Cada anel visível revela o rastro de um acontecimento, de uma permanência, de um gesto biológico repetido e transformado. Assim como os corpos humanos registram o que viveram em cicatrizes, curvaturas, silêncios ou resistências, o corpo da árvore carrega o tempo não como medida, mas como marcação existencial.
A justaposição desses ciclos cria um tempo que não se move para frente como o calendário gregoriano e o relógio moderno, mas que se acumula em rotas espiralares, não-lineares e espacializadas, compreendido por diversos povos originários como retorno e como escuta. Esses povos desenhavam e marcavam o tempo em círculos como pode ser visto nos calendários das populações andinas e nos registros arquitetônicos de Stonehenge, uma vez que estavam muito mais de acordo com os ciclos da natureza e àqueles experienciados pelo corpo humano, os quais mesmo repetindo-se, não apresentavam-se da mesma maneira.

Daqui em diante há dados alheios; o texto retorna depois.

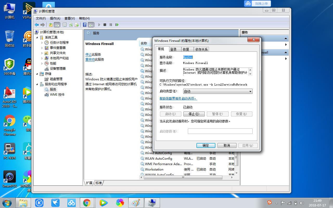
Task: Restart the service using the rightmost toolbar icon
Action: click(x=117, y=25)
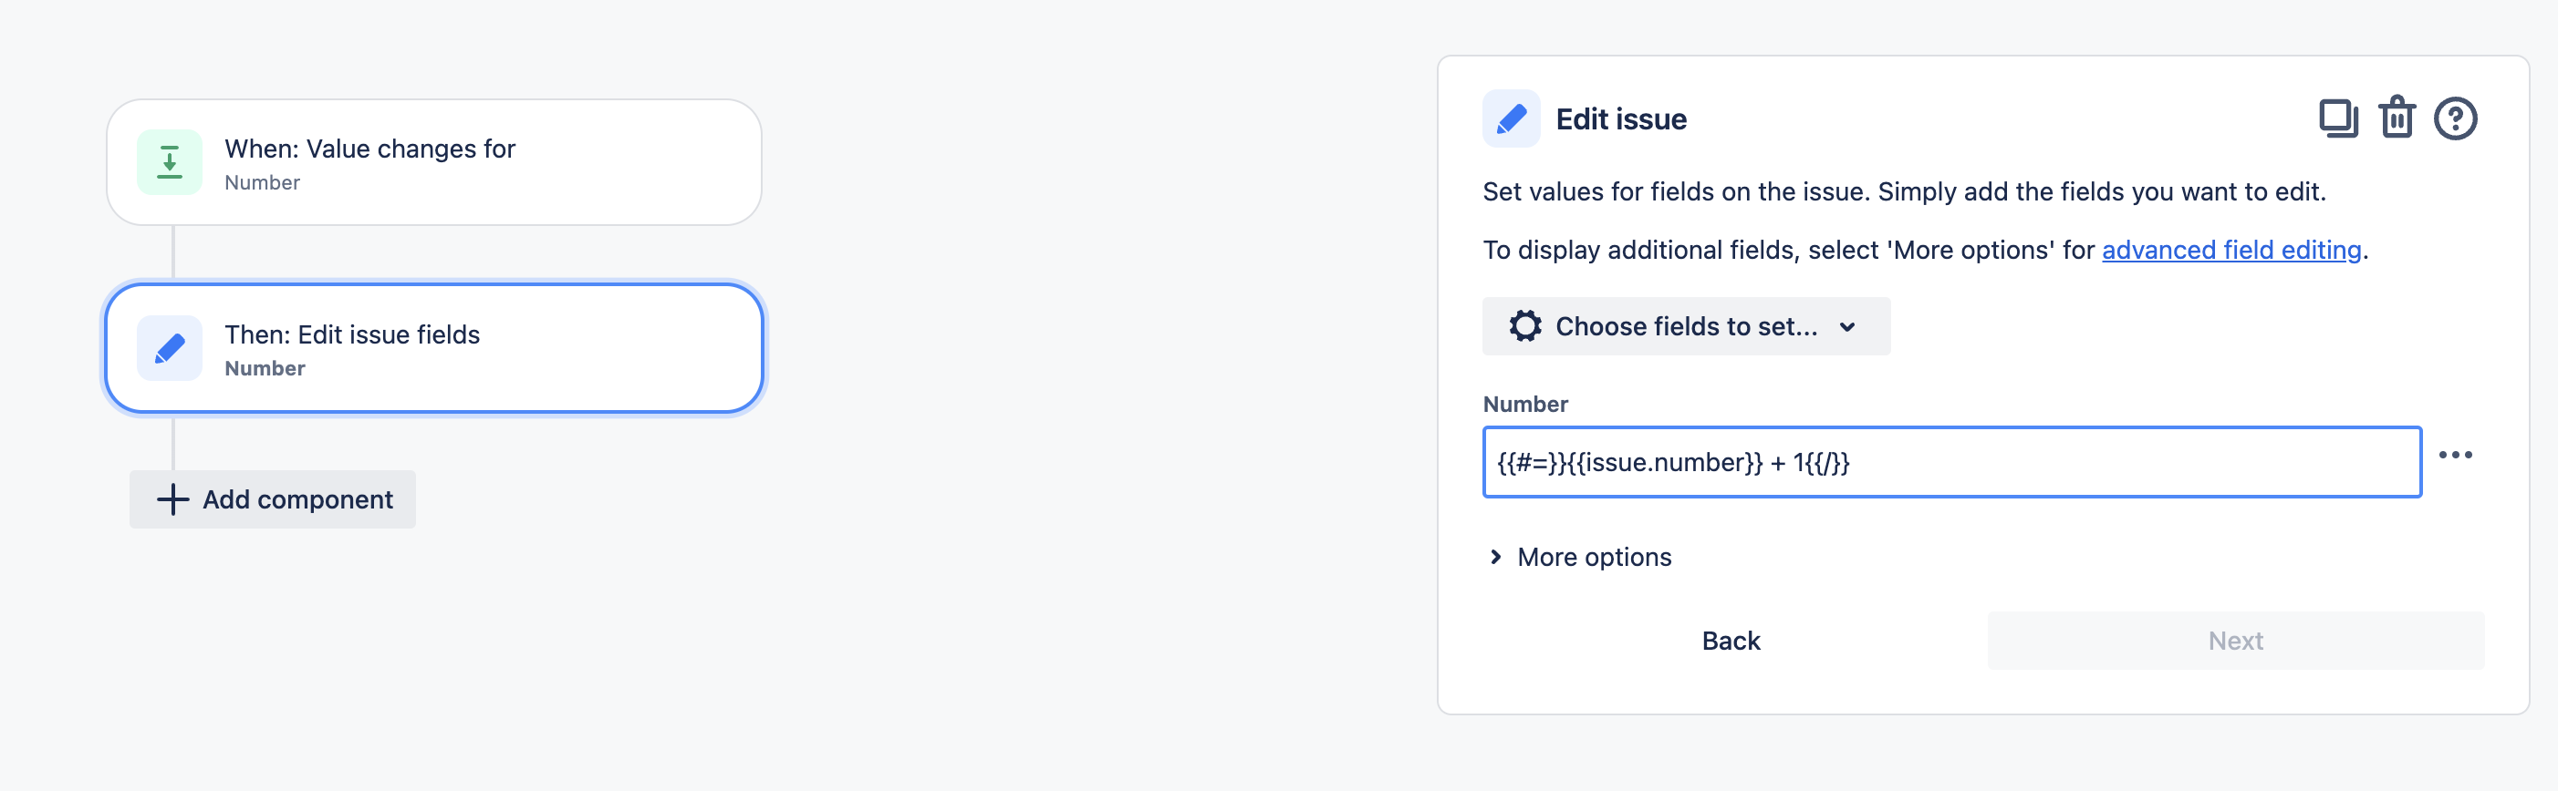
Task: Duplicate the Edit issue component
Action: [2338, 119]
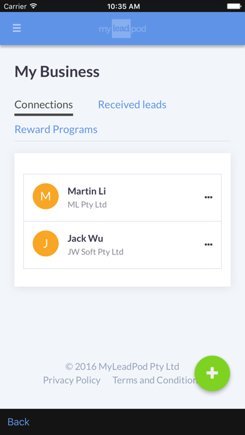Tap the ML Pty Ltd company label

[87, 205]
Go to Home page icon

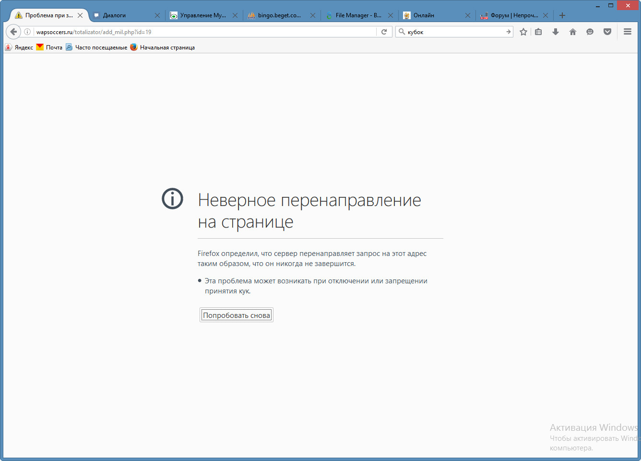pyautogui.click(x=572, y=32)
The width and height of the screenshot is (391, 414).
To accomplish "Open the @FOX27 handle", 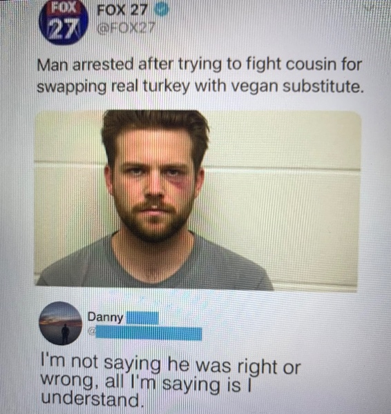I will pyautogui.click(x=126, y=28).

A física clássica, newtoniana, consolidou o tempo como eixo absoluto: uma linha contínua, homogênea, infinita, no entanto a física relativista e a cosmologia contemporânea desestabilizam essa linearidade: o tempo pode se curvar, desacelerar, acelerar — dependendo da gravidade, da velocidade, da posição do observador. E na obra, essa mutação do tempo é próprio processo e a forma.
Formação Arbórea n.1 espelha o tronco, devolvendo-nos uma figura quase humana que, no entanto, lembra mais um totem. Há, na imagem, uma potência poética que não se limita ao que se vê. Sua simetria convoca o imaginário de uma entidade ritual, uma criatura antiga ou futura, nascida da escuta do tempo e da terra, diferente daquele experienciado por nós: tempo das máquinas, útil, produtivo e projetado.

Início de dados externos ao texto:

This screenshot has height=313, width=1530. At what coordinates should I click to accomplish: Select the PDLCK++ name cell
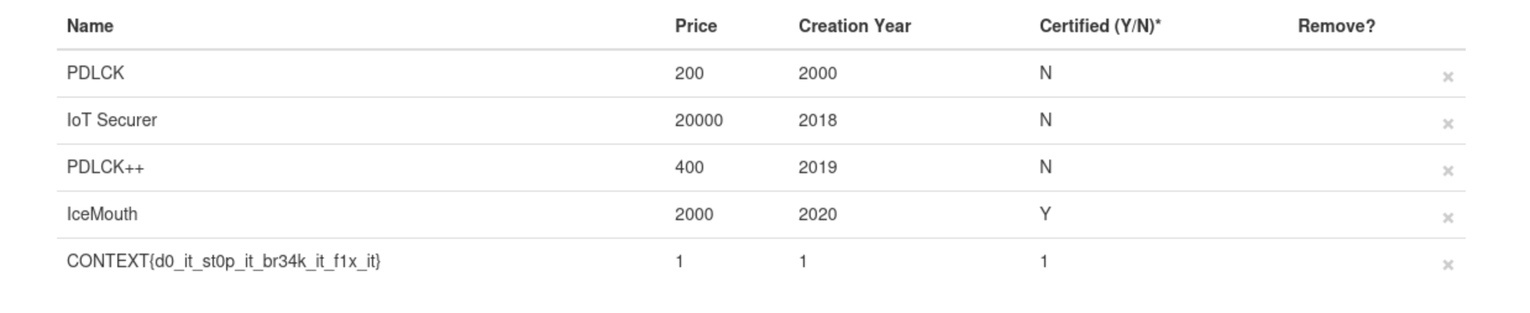point(105,167)
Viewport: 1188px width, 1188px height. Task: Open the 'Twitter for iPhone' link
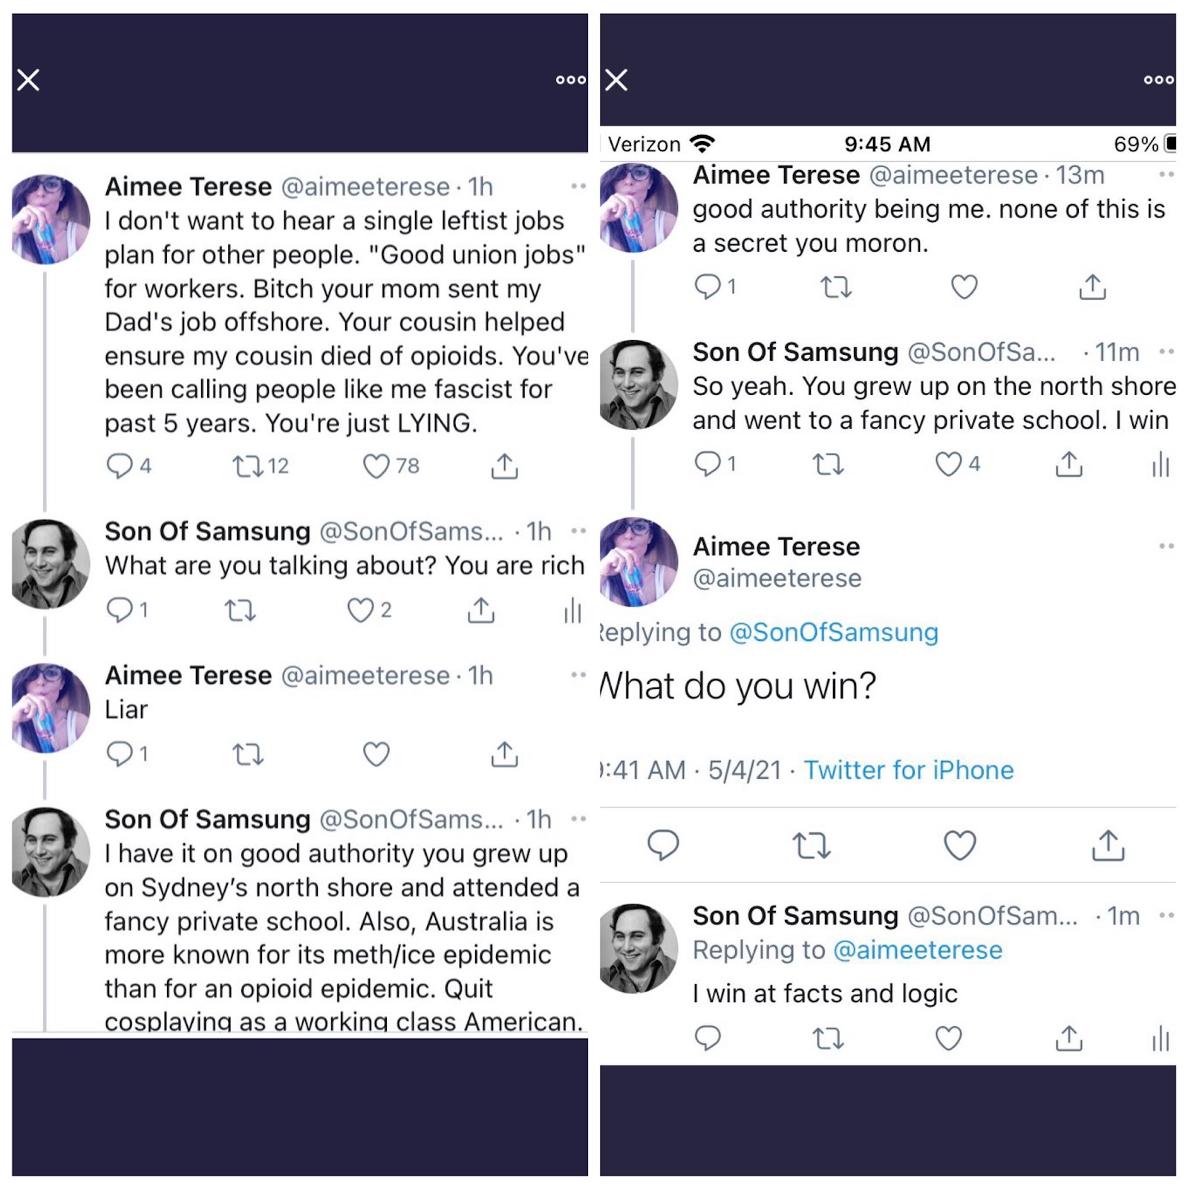908,770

Dentro do conceito proposto pela exposição, estabelece uma conversa em contraste com a lógica da natureza-morta — como na obra Flores, de Vicente Di Grado —, que congela o tempo no auge da visibilidade da vida, ao revelar um tempo que permanece sob a superfície, vivo mesmo após o corte. A pintura de Di Grado se inscreve no campo do instante paralisado, do esplendor interrompido; já Formação Arbórea n.1 convoca um tempo incorporado, um corpo que carrega o passado não como lembrança, mas como forma.